Supplied records
- Opening Delimiter -

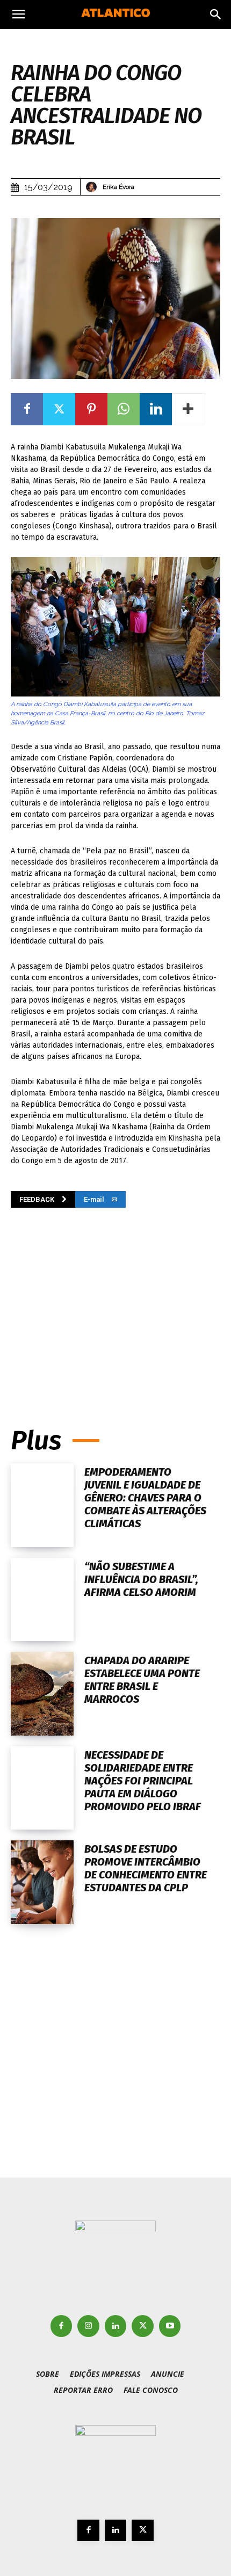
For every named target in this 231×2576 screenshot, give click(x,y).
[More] (188, 409)
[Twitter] (59, 409)
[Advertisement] (115, 1302)
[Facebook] (27, 409)
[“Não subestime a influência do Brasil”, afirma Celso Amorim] (42, 1600)
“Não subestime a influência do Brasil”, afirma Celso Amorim (141, 1579)
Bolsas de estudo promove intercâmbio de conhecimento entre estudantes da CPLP (145, 1868)
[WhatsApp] (123, 409)
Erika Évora (118, 187)
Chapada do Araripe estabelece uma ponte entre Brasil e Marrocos (142, 1680)
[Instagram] (88, 2326)
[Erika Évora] (93, 187)
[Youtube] (170, 2326)
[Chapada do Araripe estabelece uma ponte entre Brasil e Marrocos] (42, 1694)
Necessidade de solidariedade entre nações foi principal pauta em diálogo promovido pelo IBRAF (142, 1780)
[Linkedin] (156, 409)
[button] (18, 14)
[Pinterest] (91, 409)
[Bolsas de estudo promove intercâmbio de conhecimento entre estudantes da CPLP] (42, 1882)
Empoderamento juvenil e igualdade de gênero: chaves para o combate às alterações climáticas (145, 1497)
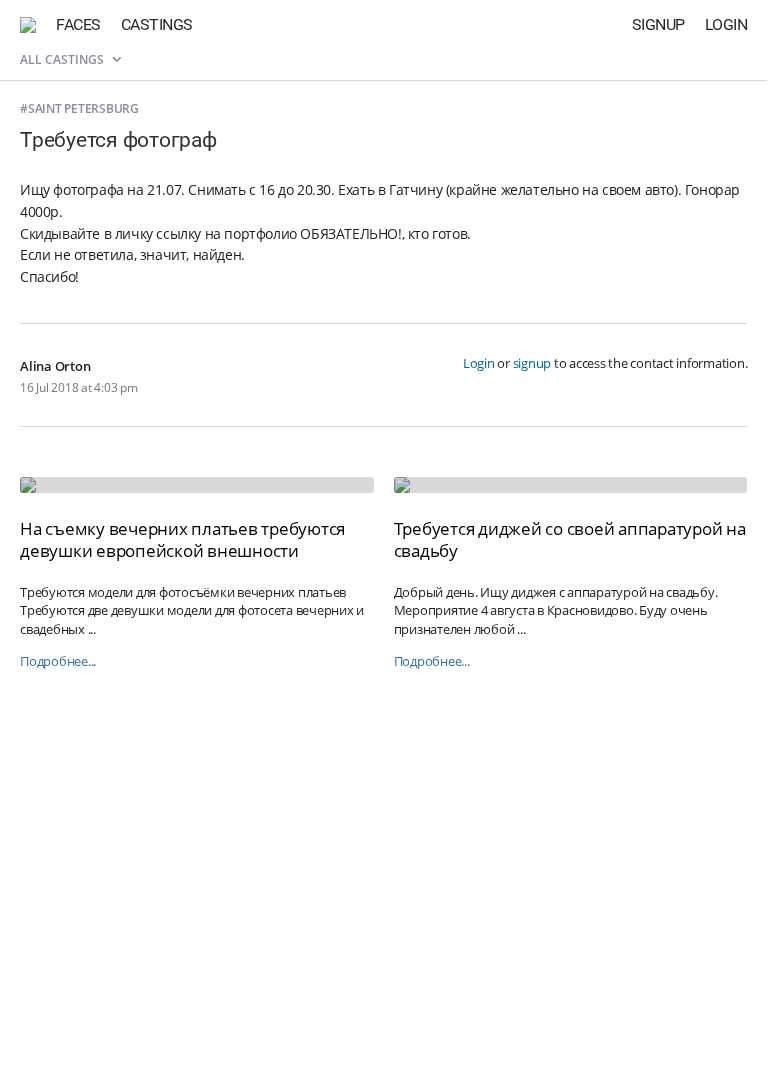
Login (726, 24)
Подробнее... (58, 661)
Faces (78, 24)
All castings (63, 59)
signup (532, 363)
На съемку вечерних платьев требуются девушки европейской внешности (182, 539)
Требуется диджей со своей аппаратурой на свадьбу (570, 539)
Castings (157, 24)
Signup (658, 24)
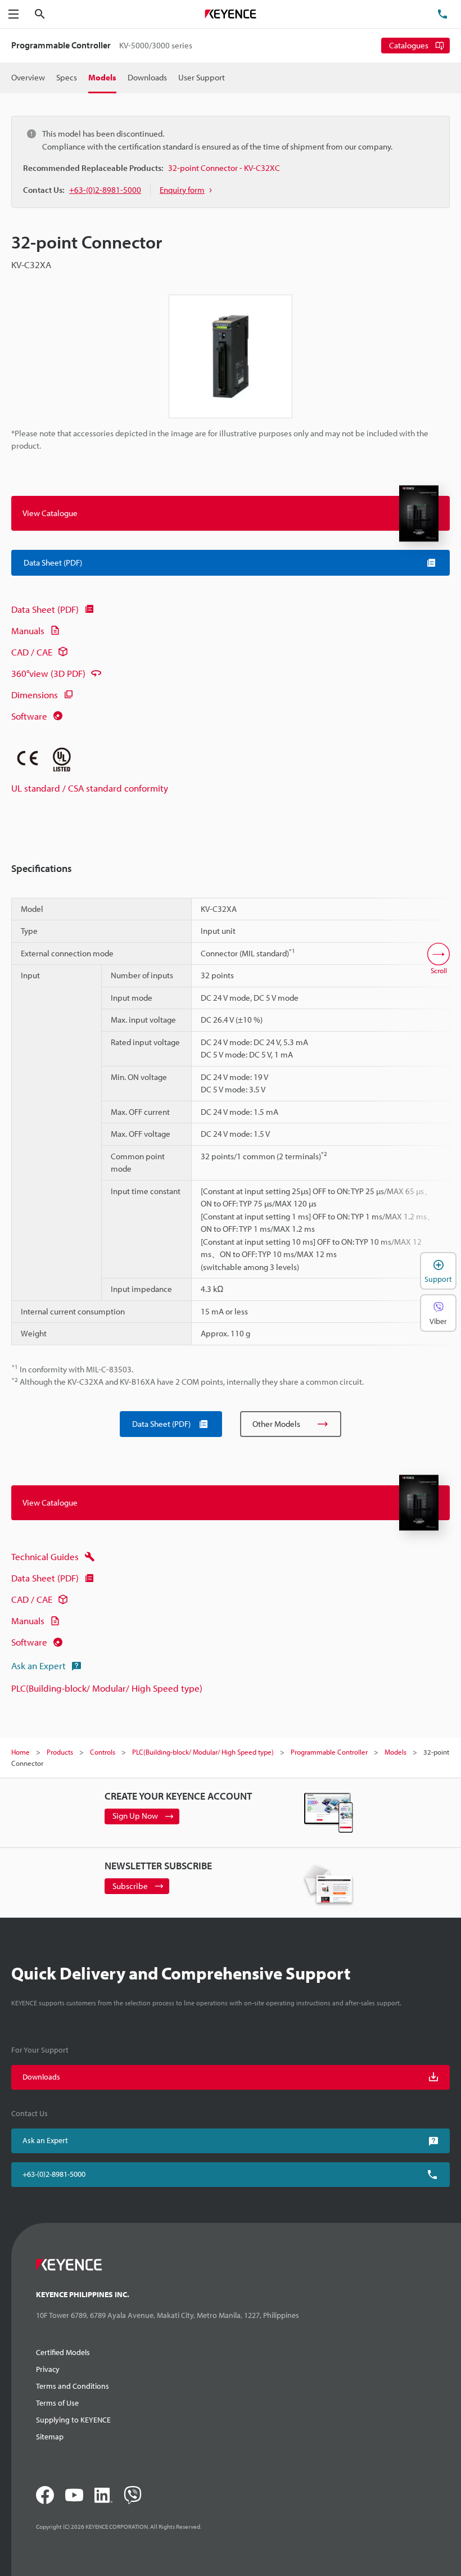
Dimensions (34, 695)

- Closing Delimiter -

Report every line from the material above that mentions the word "intercâmbio".

Task result
Bolsas de estudo promove intercâmbio de conhecimento entre estudantes da CPLP (145, 1868)
[Bolsas de estudo promove intercâmbio de conhecimento entre estudantes da CPLP] (42, 1882)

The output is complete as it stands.